Oil has successfully recovered towards $40 area after breaking above $35 with a weekly close. Oil found resistance at $40 area, but bulls are still optimistic about recovering higher. Can WTI climb further? What are the charts and technical indicators are saying? Read more to find further insights into today’s WTI Technical Analysis.
June 9, 2020, | AtoZ Markets – Oil is currently trading around $38 area and trying to push lower. WTI has recovered nearly fifty per cent of the massive drawdown, which has occurred because of Coronavirus pandemic. As per the current price action, Oil price may now retrace down towards the dynamic level in the coming days.
Goldman Sachs has said in a note that the Oil price may pullback in the days ahead due to the uncertain way of the future need and a “daunting” inventory overhang. They’re expecting the WTI price to reach $35 per barrel in a short term basis, depending on last day’s high. Moreover, Oil price reached at three-month highs on yesterday after OPEC and its allies, including Russia agreed to extend output cut by 9.7 million barrels per day.
On the other hand, the Wall Street Bank said “The collapse in (refining) margins to unprecedented lows is reflective of both over-valued crude prices as well as a more moderate demand recovery, two pillars of our short-term bearish view”
Oil Found Resistance May Decline Further in the Process
WTI is currently residing near $38 area and try to decline.

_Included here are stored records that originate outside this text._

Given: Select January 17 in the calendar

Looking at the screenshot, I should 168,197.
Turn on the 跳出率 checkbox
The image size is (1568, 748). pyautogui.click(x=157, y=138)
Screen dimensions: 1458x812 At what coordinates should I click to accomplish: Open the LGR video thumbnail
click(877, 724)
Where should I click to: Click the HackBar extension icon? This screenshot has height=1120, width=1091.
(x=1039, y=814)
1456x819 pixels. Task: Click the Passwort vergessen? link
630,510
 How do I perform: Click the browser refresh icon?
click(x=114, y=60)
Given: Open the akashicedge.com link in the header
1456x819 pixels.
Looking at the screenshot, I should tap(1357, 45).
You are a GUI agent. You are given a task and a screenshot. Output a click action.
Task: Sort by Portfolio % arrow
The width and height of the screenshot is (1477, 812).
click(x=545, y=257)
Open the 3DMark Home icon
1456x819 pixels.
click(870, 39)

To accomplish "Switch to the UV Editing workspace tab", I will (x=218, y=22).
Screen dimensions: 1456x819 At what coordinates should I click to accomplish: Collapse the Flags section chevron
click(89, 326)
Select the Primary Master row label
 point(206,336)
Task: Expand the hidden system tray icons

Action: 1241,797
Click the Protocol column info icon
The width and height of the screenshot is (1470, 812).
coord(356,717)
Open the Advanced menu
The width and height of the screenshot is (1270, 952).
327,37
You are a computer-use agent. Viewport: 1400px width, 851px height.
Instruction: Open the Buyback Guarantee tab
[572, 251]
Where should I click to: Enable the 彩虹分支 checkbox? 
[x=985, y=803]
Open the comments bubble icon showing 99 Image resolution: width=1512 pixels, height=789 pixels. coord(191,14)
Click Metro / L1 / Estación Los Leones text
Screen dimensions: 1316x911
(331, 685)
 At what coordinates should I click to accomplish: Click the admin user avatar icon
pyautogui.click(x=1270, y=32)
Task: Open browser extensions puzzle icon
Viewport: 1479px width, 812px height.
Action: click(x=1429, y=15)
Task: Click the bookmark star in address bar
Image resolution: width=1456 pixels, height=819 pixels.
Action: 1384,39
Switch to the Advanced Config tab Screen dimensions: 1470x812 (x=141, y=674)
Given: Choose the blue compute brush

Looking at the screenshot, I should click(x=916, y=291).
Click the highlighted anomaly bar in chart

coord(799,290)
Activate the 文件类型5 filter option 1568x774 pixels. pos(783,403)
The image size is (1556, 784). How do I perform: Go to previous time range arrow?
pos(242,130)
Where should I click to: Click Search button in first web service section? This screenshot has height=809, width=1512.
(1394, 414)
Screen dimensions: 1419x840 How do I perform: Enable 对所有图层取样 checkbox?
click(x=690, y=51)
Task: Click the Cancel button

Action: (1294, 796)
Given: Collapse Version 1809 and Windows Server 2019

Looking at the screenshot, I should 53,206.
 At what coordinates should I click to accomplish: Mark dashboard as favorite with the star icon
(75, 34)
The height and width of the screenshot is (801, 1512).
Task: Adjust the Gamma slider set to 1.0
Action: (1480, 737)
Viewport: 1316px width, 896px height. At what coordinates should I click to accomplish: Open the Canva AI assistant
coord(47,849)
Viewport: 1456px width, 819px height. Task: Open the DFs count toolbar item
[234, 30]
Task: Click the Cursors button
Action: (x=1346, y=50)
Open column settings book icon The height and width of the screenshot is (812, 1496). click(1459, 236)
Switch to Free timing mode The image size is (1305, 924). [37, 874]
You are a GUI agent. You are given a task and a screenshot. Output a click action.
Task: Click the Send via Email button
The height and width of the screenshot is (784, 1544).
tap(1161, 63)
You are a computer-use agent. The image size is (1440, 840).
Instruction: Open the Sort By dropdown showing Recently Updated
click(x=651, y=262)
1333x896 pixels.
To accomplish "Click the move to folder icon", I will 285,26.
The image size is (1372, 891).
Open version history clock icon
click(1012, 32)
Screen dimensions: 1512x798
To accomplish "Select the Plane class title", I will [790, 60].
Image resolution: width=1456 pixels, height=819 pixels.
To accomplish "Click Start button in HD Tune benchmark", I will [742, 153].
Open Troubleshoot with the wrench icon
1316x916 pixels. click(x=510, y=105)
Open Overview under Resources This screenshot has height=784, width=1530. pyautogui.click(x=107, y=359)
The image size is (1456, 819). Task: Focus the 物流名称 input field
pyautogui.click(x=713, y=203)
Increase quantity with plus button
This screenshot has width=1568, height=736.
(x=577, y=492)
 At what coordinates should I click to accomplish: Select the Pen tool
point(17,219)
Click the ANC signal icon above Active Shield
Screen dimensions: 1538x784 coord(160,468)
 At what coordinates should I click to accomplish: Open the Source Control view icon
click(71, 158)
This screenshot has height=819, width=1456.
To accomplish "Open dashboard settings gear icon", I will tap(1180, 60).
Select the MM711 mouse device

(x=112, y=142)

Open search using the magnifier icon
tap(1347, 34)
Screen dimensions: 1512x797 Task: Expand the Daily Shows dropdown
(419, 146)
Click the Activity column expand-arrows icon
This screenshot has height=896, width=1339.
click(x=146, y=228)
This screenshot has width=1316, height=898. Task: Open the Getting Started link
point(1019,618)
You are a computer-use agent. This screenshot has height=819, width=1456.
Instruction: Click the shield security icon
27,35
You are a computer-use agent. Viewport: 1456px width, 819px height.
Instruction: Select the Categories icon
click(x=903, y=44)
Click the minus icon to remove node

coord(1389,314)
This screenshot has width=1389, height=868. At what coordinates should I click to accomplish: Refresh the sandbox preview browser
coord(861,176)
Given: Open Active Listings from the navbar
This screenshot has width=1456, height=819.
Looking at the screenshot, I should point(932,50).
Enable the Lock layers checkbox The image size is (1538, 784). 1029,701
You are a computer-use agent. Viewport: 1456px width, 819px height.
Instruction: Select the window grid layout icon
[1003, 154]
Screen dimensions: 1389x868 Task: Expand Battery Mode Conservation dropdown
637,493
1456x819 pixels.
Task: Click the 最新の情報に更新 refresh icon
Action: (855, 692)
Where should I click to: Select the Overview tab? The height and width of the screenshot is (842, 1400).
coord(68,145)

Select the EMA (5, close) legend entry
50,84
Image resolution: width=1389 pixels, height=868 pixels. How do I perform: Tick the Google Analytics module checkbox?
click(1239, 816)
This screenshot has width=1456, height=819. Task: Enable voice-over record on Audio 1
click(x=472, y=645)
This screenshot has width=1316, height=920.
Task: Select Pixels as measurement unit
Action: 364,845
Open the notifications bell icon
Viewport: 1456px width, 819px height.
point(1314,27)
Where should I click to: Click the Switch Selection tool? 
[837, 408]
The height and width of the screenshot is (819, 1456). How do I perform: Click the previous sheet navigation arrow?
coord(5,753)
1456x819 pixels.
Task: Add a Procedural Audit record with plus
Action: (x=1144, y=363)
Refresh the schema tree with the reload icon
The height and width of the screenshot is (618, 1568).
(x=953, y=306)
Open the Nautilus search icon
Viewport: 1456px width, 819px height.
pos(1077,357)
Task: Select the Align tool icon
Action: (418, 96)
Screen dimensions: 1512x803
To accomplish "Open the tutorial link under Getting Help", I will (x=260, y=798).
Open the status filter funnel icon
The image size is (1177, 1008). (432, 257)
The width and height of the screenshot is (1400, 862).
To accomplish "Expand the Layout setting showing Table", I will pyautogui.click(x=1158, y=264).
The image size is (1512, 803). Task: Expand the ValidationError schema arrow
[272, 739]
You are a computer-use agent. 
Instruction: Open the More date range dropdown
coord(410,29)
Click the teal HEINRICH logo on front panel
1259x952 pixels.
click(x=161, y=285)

The price also broke below the dynamic level of 20 EMA on the intraday chart, which indicated further bearish pressure might take place in the coming days.
Image: Oil 4 Hour Chart
According to the 4-hour chart, Oil found resistance around $40 area and currently residing near $38. As per the current scenario, the bears may push the price down towards $35 area again before sustaining the bullish momentum.
In addition, the dynamic level of 20 EMA is currently residing above the price. Along with the Kijun line and Tenkan line. The dynamic level of 20 EMA may work as strong resistance and push the price down. Besides, the Kijun line and the Tenkan line may work as a confluence of the dynamic level. Moreover, the Stochastic Oscillator lines are currently residing below the 60 levels and gradually sloping down. It indicates that bears are quite strong may sustain the bearish pressure further.
WTI May Reverse Back to the Mean
According to the daily chart, Oil found resistance around $40 area and had a daily bearish candle close below it. As per the current price action, the bearish pressure is quite impulsive may sustain towards $35 area in the coming days. So, if the price reaches $35 area and bounces higher, the bulls may push the price higher towards $45 in the process.
Image: Oil Daily Chart
Furthermore, the dynamic level of 20 EMA is currently residing below the price, which may act as strong support. Also, the MACD lines are residing above 0.00 level and may have a bearish intersection. Besides, the histograms are also sloping down gradually, which indicates that bulls are losing the momentum slowly.
To conclude, after gaining a good amount of pips Oil found resistance around $40 area. The bullish trend may continue further if the dynamic level of 20 EMA works as strong support.